**Work to be completed**
Select and copy out every line in the records containing "computer".

━━━

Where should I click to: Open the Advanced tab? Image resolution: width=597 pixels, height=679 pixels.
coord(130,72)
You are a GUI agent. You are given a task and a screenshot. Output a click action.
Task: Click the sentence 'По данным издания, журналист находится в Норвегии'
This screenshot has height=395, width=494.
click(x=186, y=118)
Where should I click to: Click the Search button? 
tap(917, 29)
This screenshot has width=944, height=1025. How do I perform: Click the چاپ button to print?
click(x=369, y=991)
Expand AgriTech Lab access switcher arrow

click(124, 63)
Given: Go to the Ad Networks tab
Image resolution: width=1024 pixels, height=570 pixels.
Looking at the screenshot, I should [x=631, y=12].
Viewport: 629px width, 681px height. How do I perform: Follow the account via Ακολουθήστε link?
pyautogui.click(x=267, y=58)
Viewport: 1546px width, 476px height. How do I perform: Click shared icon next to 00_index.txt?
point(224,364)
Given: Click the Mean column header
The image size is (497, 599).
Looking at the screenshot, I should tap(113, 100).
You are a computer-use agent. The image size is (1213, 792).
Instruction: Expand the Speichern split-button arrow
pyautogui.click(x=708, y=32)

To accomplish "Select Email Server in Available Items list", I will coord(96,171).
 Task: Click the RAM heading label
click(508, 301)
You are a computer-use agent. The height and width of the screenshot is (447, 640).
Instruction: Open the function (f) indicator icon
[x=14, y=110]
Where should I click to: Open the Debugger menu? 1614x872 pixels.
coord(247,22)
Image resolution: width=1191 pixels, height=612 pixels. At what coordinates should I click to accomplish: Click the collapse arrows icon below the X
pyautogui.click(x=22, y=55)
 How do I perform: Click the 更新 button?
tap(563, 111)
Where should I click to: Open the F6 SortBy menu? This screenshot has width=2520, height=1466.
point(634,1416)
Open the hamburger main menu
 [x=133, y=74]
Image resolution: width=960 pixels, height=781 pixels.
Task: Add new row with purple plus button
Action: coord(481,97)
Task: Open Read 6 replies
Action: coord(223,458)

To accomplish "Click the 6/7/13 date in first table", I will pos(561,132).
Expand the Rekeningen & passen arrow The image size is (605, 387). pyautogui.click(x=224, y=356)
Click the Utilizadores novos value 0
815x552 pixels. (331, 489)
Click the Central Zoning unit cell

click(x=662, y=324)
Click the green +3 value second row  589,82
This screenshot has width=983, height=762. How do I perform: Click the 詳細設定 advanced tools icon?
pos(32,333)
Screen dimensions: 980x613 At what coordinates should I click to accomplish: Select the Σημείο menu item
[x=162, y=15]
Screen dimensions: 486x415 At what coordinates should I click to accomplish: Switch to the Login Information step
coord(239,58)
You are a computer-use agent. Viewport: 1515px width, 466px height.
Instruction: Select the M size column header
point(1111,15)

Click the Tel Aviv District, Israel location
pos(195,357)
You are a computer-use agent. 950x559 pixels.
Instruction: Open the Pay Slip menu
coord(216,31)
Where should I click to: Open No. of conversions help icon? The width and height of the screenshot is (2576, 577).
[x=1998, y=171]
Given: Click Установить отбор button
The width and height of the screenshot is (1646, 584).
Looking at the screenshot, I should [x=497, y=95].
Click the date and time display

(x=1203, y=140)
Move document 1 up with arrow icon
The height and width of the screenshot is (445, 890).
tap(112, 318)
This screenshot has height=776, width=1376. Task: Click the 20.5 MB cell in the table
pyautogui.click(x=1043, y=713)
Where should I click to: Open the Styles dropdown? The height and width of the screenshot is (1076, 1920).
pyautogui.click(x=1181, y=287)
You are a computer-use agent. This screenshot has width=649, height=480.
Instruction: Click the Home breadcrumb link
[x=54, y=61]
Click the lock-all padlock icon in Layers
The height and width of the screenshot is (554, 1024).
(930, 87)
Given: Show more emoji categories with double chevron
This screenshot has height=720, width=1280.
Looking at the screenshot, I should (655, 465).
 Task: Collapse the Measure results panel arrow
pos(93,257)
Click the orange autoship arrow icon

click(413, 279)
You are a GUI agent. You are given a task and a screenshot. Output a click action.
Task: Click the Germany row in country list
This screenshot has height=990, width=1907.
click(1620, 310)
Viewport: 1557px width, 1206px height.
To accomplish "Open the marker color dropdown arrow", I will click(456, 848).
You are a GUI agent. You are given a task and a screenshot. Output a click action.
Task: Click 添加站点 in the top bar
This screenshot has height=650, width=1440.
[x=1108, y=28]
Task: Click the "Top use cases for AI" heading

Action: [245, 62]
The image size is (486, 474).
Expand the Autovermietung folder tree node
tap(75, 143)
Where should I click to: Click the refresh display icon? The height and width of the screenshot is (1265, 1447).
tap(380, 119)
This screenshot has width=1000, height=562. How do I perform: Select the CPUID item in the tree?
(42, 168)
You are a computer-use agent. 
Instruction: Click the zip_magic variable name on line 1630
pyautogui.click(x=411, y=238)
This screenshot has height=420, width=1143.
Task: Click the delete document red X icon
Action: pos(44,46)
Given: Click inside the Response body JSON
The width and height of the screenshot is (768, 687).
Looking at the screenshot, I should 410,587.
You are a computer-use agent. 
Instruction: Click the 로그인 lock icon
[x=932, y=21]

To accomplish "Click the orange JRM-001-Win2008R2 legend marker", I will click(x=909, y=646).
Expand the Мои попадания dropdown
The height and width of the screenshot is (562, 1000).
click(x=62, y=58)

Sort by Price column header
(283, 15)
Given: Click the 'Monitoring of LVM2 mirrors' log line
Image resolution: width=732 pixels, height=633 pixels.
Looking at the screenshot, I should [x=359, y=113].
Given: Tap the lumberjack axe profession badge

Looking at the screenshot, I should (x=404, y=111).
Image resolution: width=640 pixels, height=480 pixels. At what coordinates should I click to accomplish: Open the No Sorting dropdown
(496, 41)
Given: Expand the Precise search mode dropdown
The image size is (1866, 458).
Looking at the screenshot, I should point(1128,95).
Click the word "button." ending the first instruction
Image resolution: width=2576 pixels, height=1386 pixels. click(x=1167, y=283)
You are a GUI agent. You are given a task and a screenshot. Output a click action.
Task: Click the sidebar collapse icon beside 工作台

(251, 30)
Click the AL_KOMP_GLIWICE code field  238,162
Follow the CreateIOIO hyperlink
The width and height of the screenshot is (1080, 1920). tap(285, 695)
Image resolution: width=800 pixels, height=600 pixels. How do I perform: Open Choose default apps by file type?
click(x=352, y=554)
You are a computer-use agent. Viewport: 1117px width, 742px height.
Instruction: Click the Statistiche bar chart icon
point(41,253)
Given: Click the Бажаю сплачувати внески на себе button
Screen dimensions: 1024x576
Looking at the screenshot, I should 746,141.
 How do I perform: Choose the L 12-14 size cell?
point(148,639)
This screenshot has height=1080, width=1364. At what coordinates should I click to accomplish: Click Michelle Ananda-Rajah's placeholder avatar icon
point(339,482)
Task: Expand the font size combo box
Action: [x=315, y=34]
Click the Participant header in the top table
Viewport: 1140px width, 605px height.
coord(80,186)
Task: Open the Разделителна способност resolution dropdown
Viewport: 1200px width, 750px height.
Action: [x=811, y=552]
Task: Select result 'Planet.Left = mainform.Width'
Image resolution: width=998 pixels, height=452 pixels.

━━━

**Task solution**
You are a computer-use agent. The image size is (1213, 792).
You are a computer-use agent. The height and width of the screenshot is (447, 640).
You are a computer-use agent. Viewport: 1515px width, 466px height.
You are a computer-use agent. 950x559 pixels.
You are a computer-use agent. This screenshot has width=649, height=480.
You are a computer-use agent. 
You are a computer-use agent. 
You are a computer-use agent. Viewport: 1117px width, 742px height.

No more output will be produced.